A while back I waxed lyrical about the user interface ideas in Haystack, a personal information management tool being developed at MIT.
One of the things it does, and something which I think would make a huge difference to ease of use for novice computer users (that is, those who haven't already been inured to the inconsistencies of interface even within software applications) is that wherever an item appears in the interface, the same actions are available in the context menu. So, for example, when I right click on the name of a person as it appears in a list of email messages, I get the same options as when I'm in the address book view.
It's not a ground-breaking idea — consistency — and yet people seem intent on ignoring it. I suspect that inconsistent interfaces expose inconsistent code, and this suspicion is supported by the following comment from Michabelieveel Parker on his Symbolics XL1200 "Lisp Machine"
The Genera operating system is object-oriented to a degree that even the NeXTStation can't aspire. Everything on the screen is an active object; you can do a directory listing on the console, and each filename knows what it is and what you can do with it. Mouse over it and it hilights to let you know it's active. Left-click on it and you get a menu with options for edit, rename, delete, compile, etc. Any error message that gets printed out to the console will have active keywords that if you click on them will bring up the online manuals to the appropriate spot. You can bring up a dialog inline in the console, and after you finish with it it will remain in the scroll buffer like any other text. Imagine what an XML shell would be like, and you're starting to get the picture. Except that this type of behavior is consistent everywhere in the system, the editor, the help system, the browsers, the inspectors, everything.

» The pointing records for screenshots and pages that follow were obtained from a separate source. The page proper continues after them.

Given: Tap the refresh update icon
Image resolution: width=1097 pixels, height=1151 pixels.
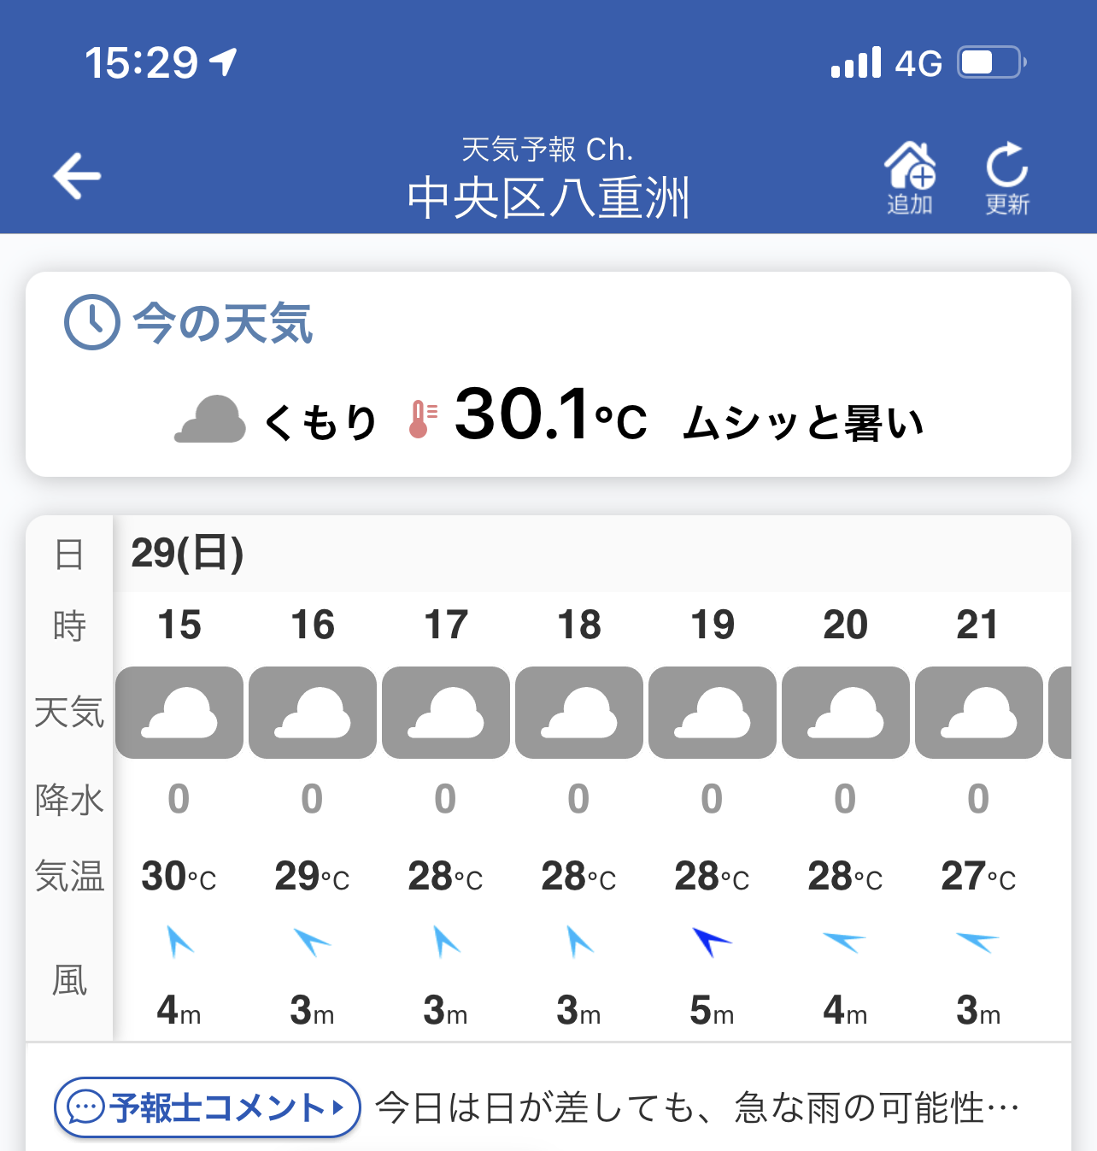Looking at the screenshot, I should tap(1007, 177).
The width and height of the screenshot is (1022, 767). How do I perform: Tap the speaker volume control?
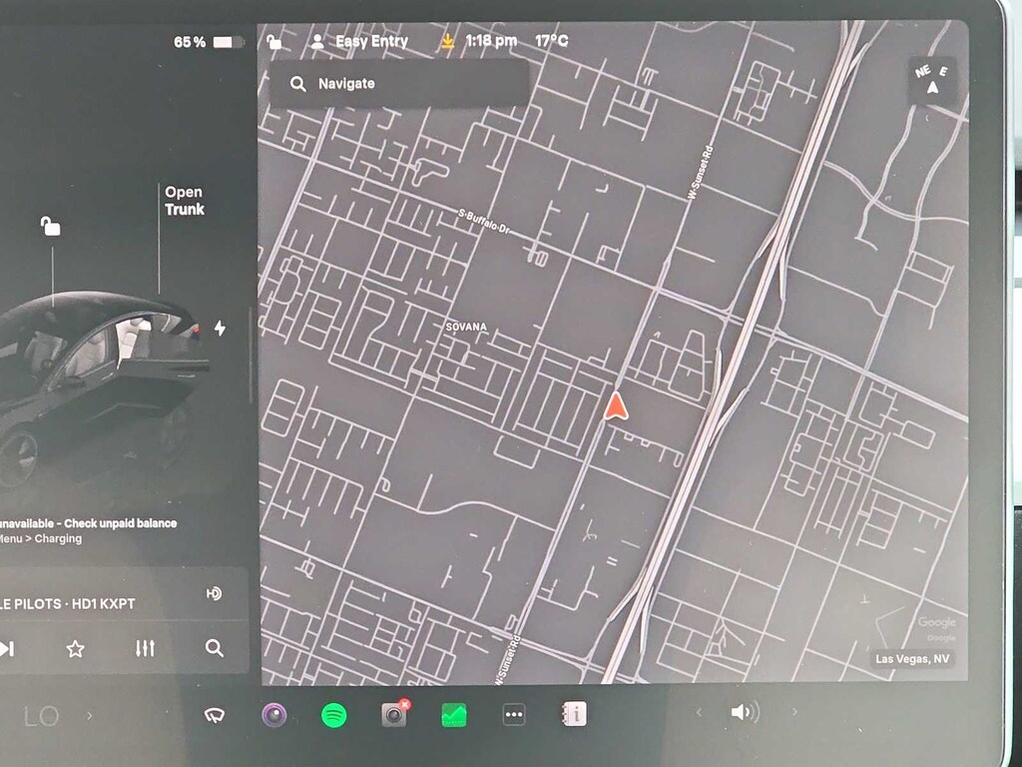(744, 712)

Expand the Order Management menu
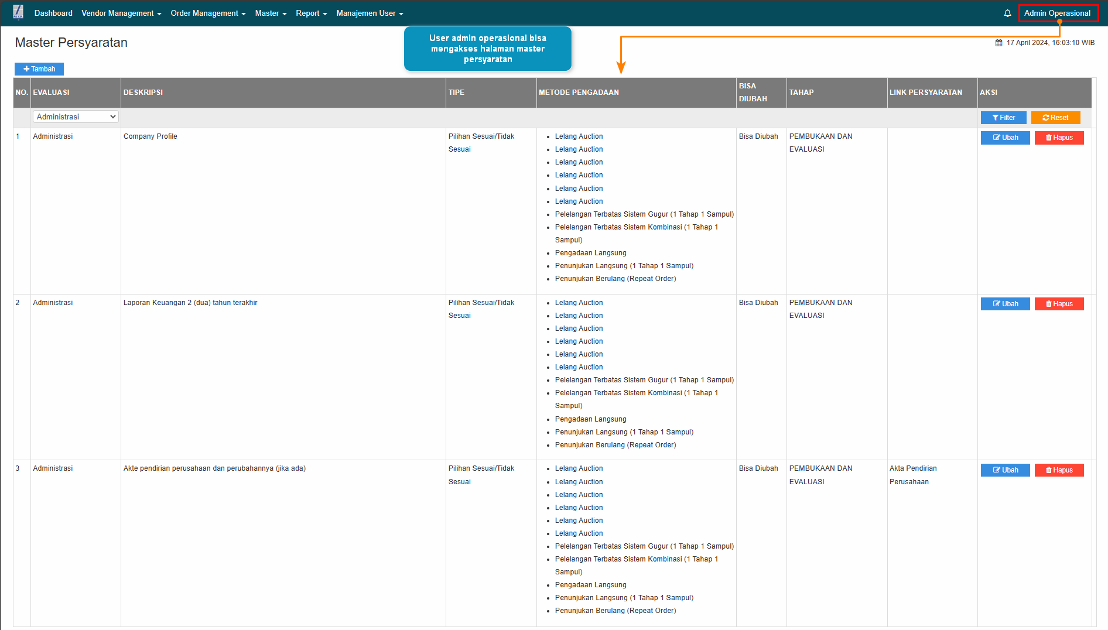(208, 13)
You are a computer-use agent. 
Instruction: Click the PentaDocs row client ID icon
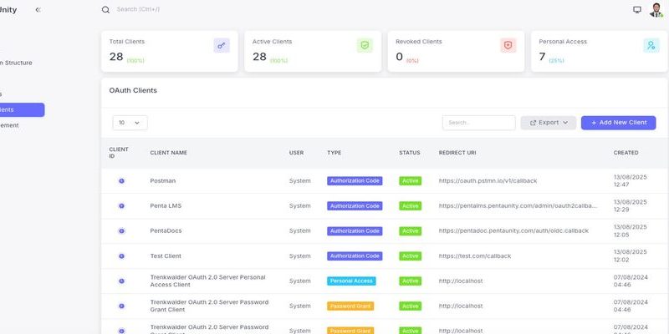click(121, 230)
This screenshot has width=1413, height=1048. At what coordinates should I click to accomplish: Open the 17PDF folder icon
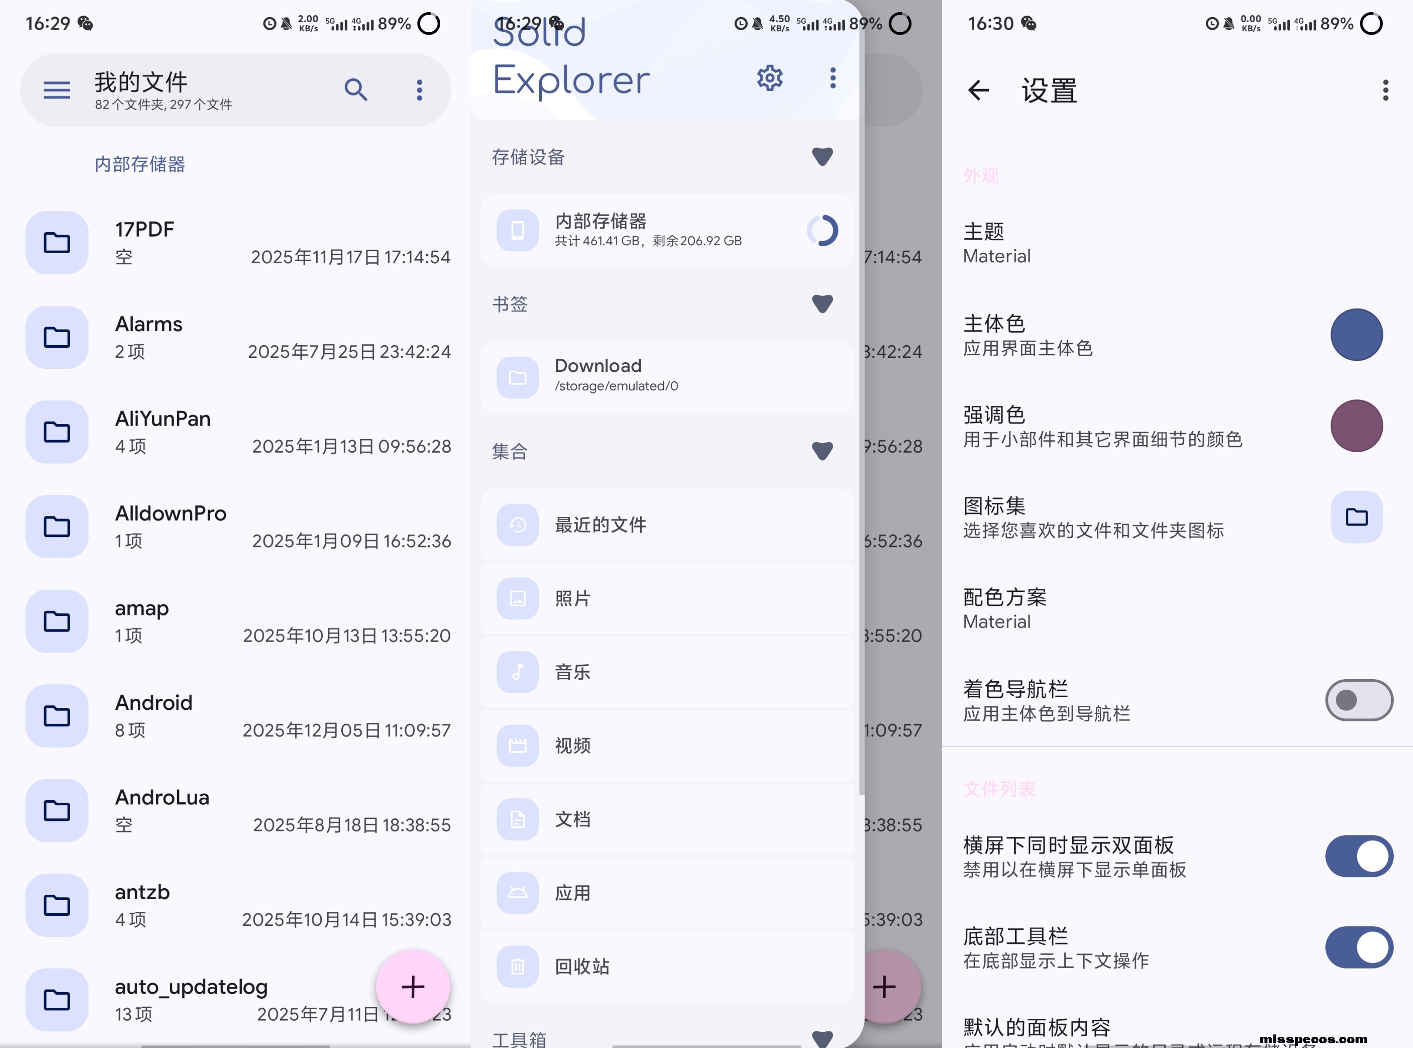[56, 242]
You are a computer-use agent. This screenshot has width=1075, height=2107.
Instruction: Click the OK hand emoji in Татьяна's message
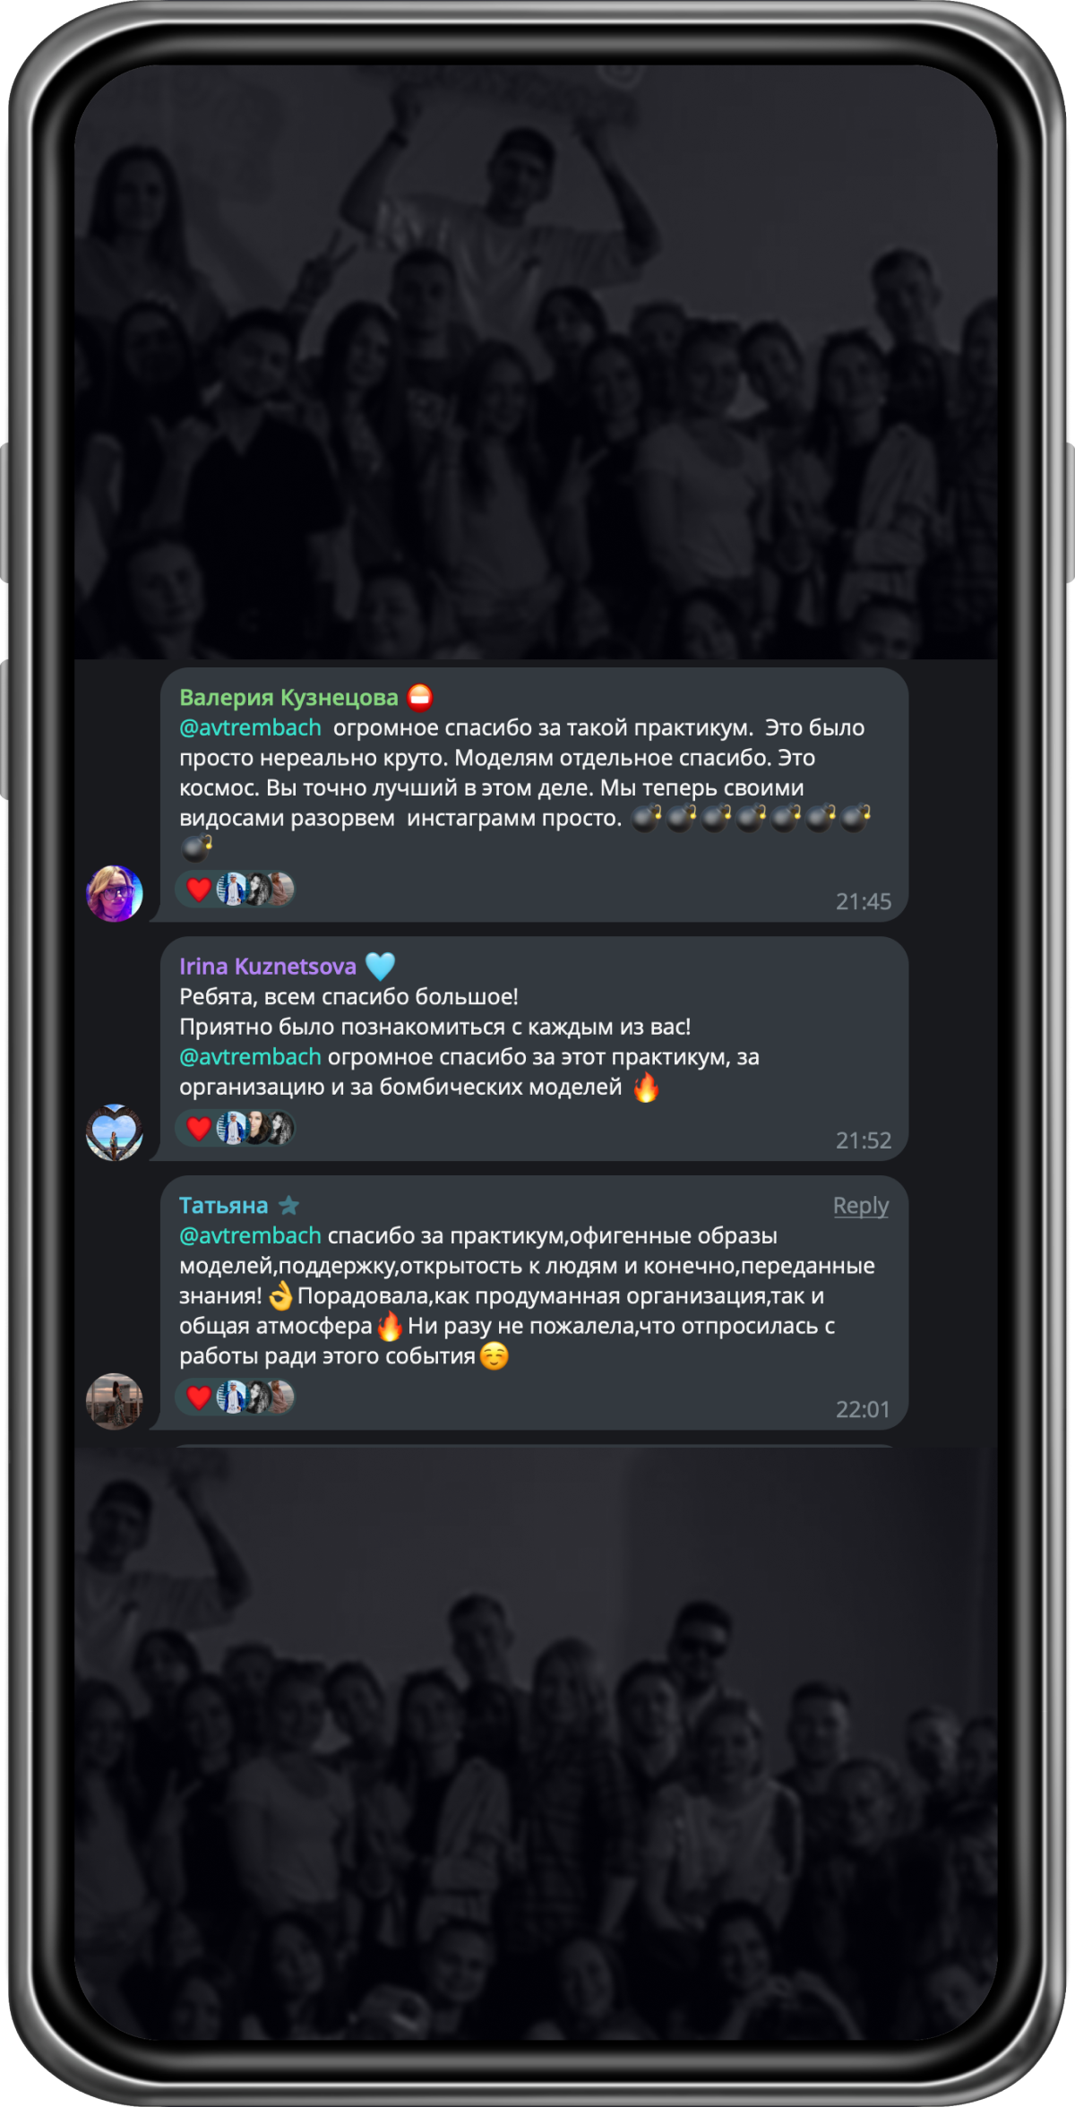(281, 1295)
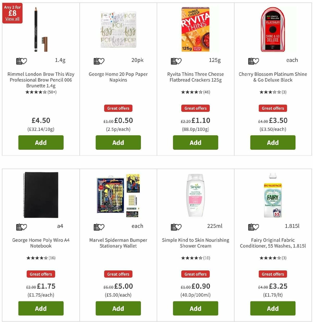Expand Great offers on the napkins tile
The width and height of the screenshot is (313, 322).
pos(118,108)
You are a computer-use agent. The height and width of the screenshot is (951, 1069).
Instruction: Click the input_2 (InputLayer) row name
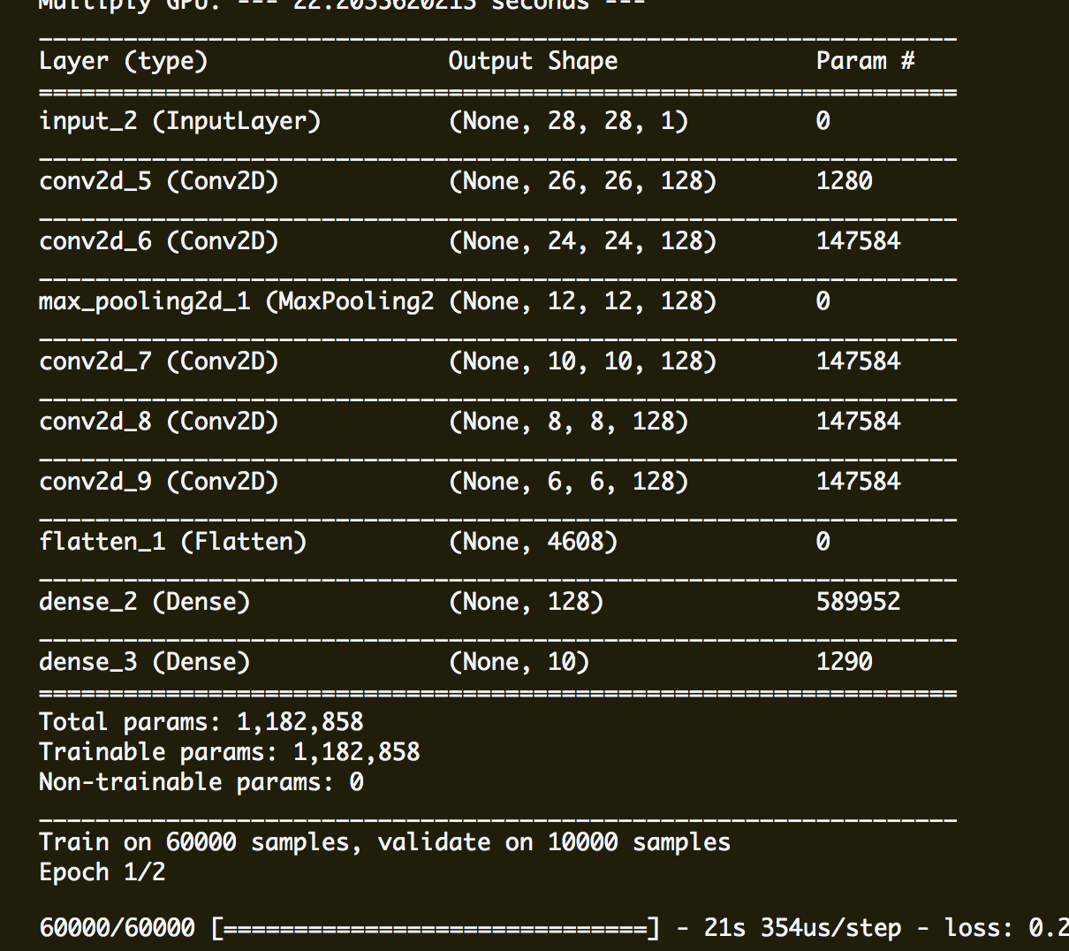click(x=180, y=121)
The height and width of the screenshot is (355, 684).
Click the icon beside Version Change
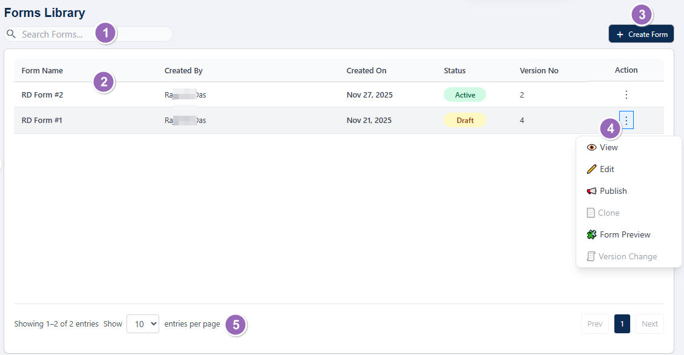tap(590, 256)
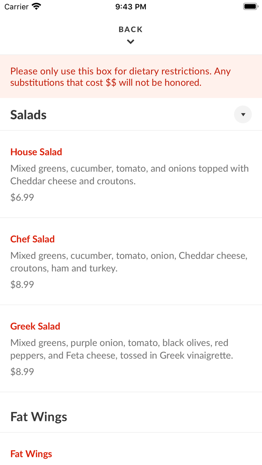This screenshot has width=262, height=465.
Task: Expand the Salads category dropdown arrow
Action: (x=243, y=114)
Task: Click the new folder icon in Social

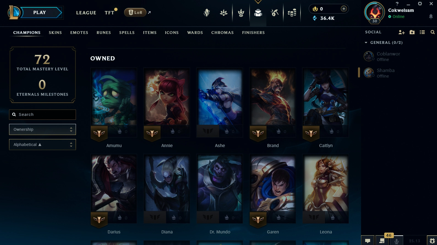Action: pyautogui.click(x=412, y=32)
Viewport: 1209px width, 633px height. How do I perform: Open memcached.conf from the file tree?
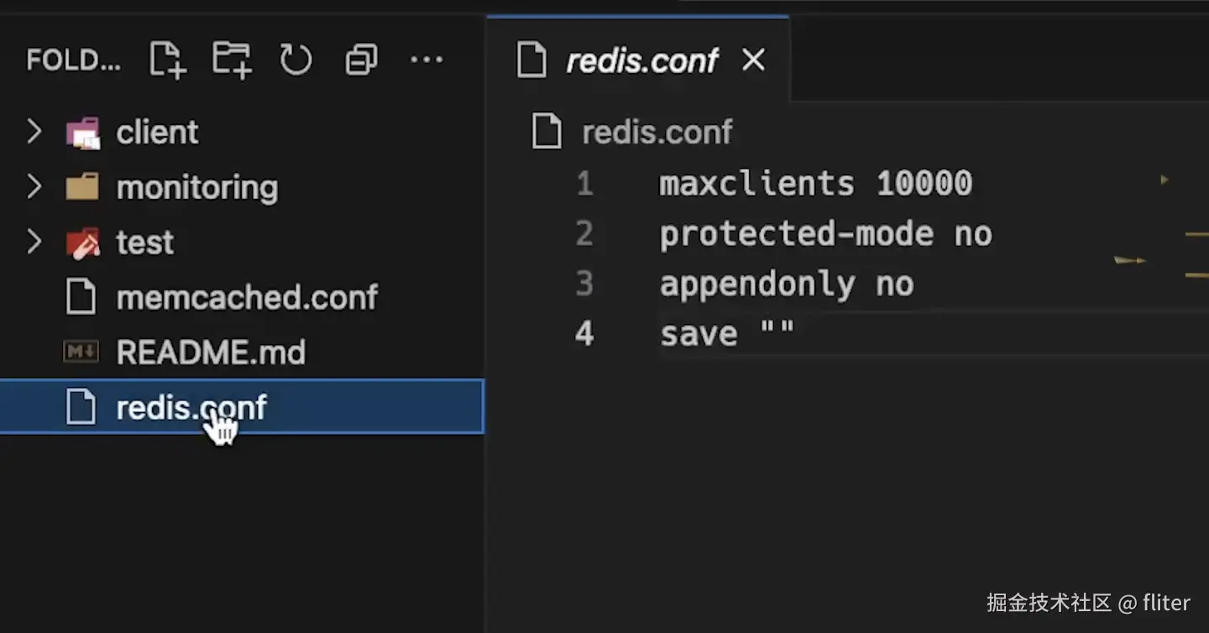tap(247, 297)
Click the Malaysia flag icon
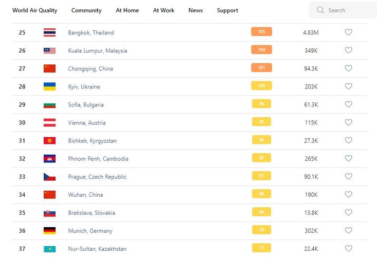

I think that the McCLIM (an open source CLIM implementation) listener is an implementation of this same idea (perhaps it's part of the CLIM specification), so maybe I should put a bit of effort into getting McCLIM up and running.
There are other interesting aspects to the approach suggested. I am quite keen on the idea of this merging of the GUI and command line schools of interface design. I can type at a command line, and then manipulate the results directly.